Under the law, Californians will be considered employees of a business unless an employer can show the work they perform meets a detailed set of criteria established by the California Supreme Court in the 2018 Dynamex Operations West, Inc. v. Superior Court of Los Angeles ruling unless the workers are in an exempt profession (e.g., doctors, lawyers, insurance brokers). In the Dynamex case, the court held that there is a presumption that an individual is an employee unless the employer satisfies all three requirements of the ABC test, which requires: 

  1. That the worker is free from the control and direction of the hiring entity in connection with the performance of the work, both under the contract for the performance of the work and in fact;
  2. that the worker performs work that is outside the usual course of the hiring entity’s business; and
  3. that the worker is customarily engaged in an independently established trade, occupation, or business of the same nature as the work performed.

Workers in exempt professions will be tested under the Borello multi-factor test for determining employee versus independent contractor status.

Takeaways: Business owners should, at a minimum, use a checklist to ascertain whether a worker is truly a contractor, or acting more like an employee. If a hiring entity uses independent contractors, the hiring entity should carefully consider whether these workers properly meet the “ABC” test (or whether an exemption applies).
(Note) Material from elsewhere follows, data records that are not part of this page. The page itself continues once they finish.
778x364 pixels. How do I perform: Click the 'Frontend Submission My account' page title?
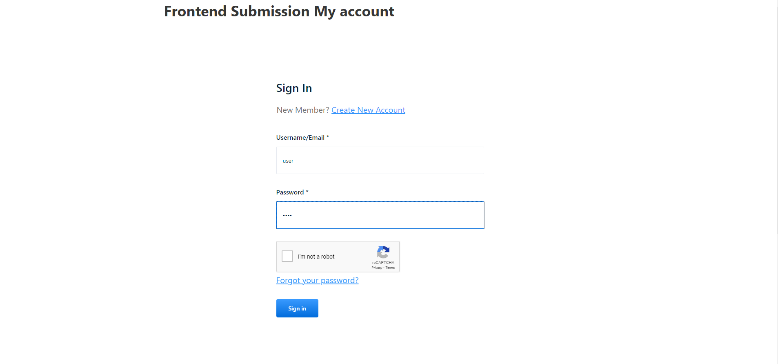pos(279,11)
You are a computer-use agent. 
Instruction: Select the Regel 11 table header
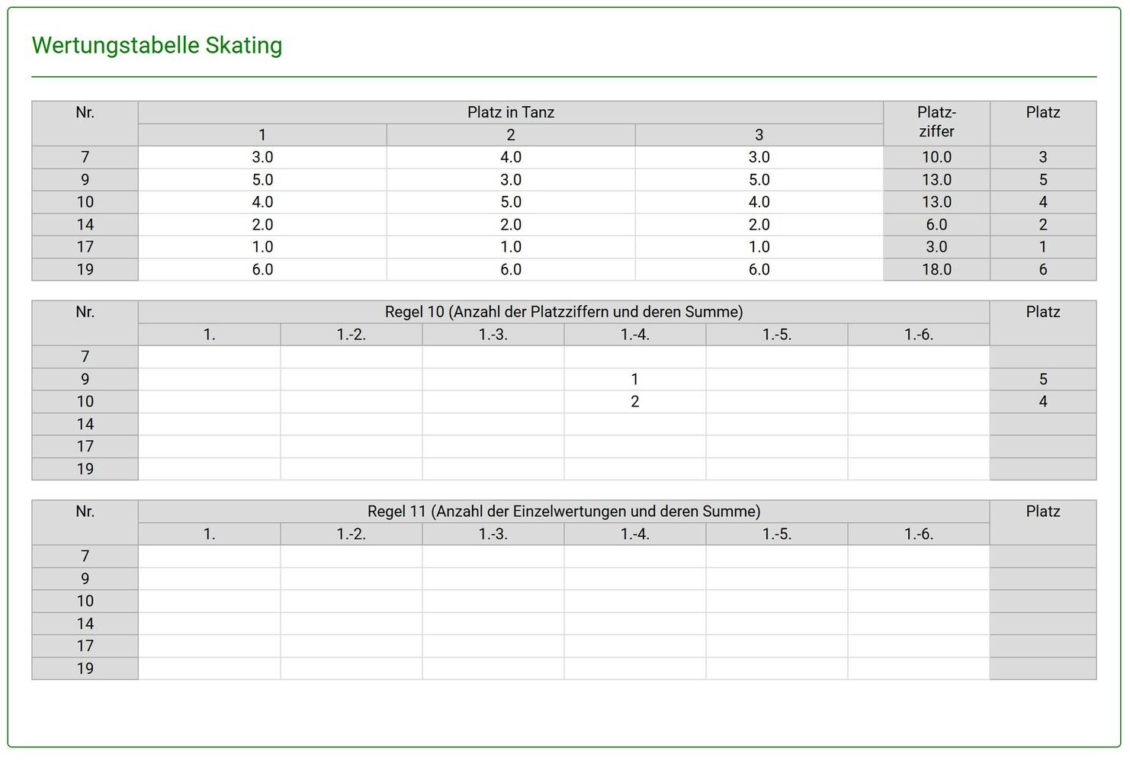click(563, 512)
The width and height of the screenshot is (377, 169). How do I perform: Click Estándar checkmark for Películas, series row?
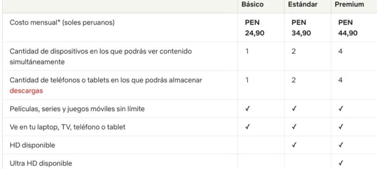coord(294,109)
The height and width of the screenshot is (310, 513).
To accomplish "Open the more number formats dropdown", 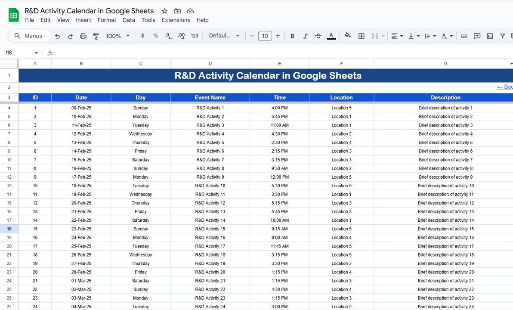I will [x=194, y=36].
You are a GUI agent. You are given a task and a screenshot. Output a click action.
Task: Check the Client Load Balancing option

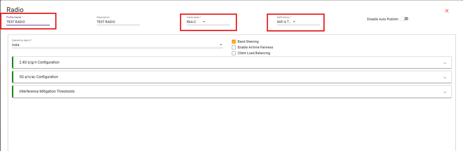point(234,53)
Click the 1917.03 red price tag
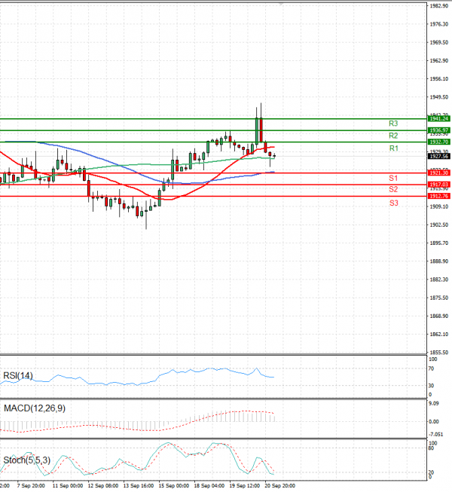 (439, 185)
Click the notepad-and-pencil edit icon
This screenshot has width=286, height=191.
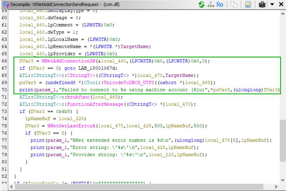pos(248,4)
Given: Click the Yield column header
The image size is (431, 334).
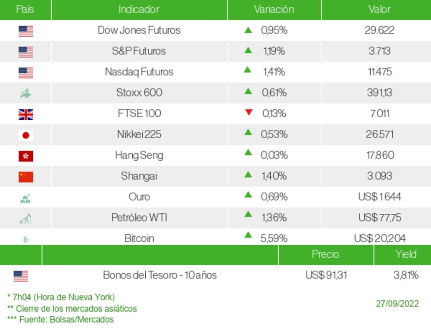Looking at the screenshot, I should (x=406, y=254).
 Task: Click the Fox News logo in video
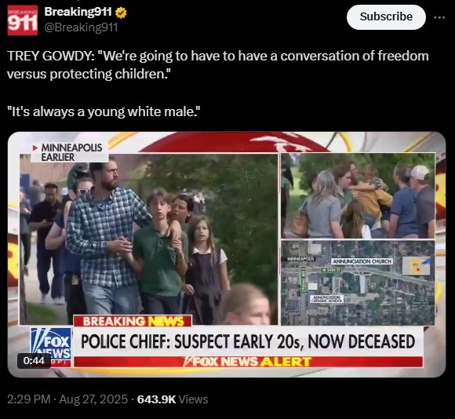pos(51,344)
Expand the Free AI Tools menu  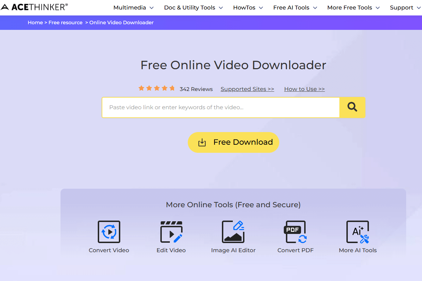(295, 8)
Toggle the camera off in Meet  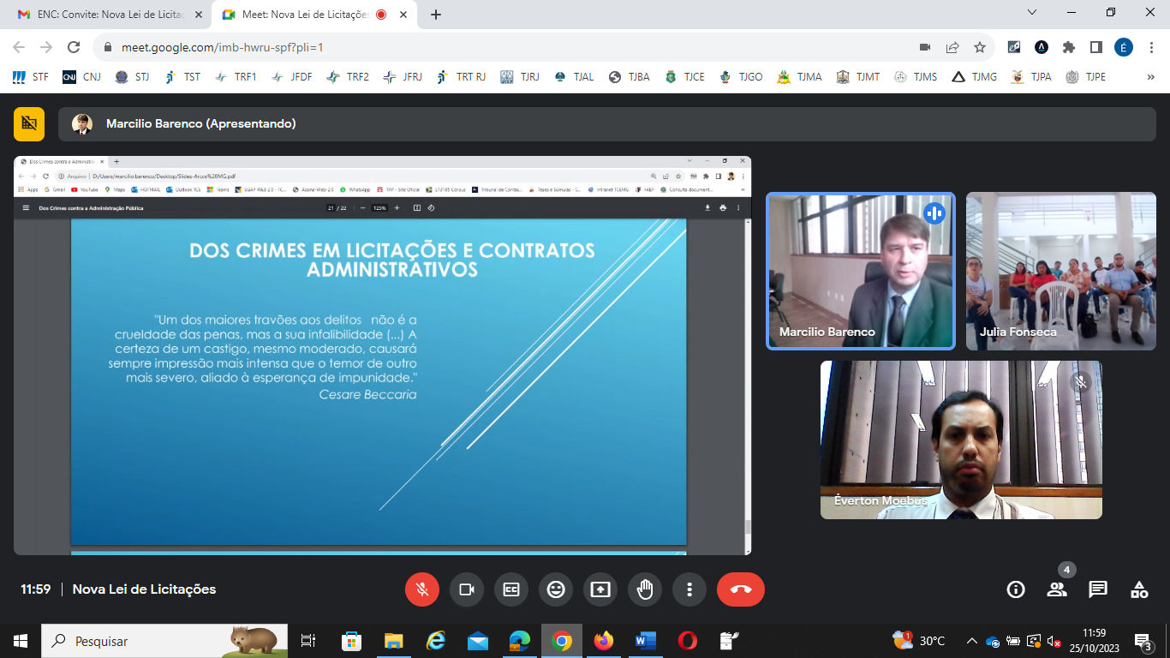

AB 5 is thought to be just a first step in more worker-friendly legislation to come, and hiring entities must take action to ensure they are in compliance.

H.R. 3311: Small Business Reorganization Act of 2019

The Small Business Reorganization Act (“SBRA”) was signed into law on August 23, 2019, and is effective February 2020. The Act aims to make small business bankruptcies faster and less expensive by creating a new subchapter of Chapter 11 of the Bankruptcy Code specific to small businesses. At this time, the Act only applies to business debtors with secured and unsecured debts, subject to certain qualifications, of $2,725,625 or less.

Takeaways: In the past, smaller companies were forced to choose between liquidating their assets in a Chapter 7 bankruptcy, or pursue a time-consuming—and increasingly-expensive—Chapter 11 reorganization. Registered business entities, such as corporations and LLCs, have been ineligible to pursue a Chapter 13 reorganization. Lenders should be aware of the ramifications of the SBRA, as the new law will likely result in increased bankruptcy filings by smaller, family-run businesses that had previously been unable to pursue reorganization under Chapters 11 and 13 of the Bankruptcy Code.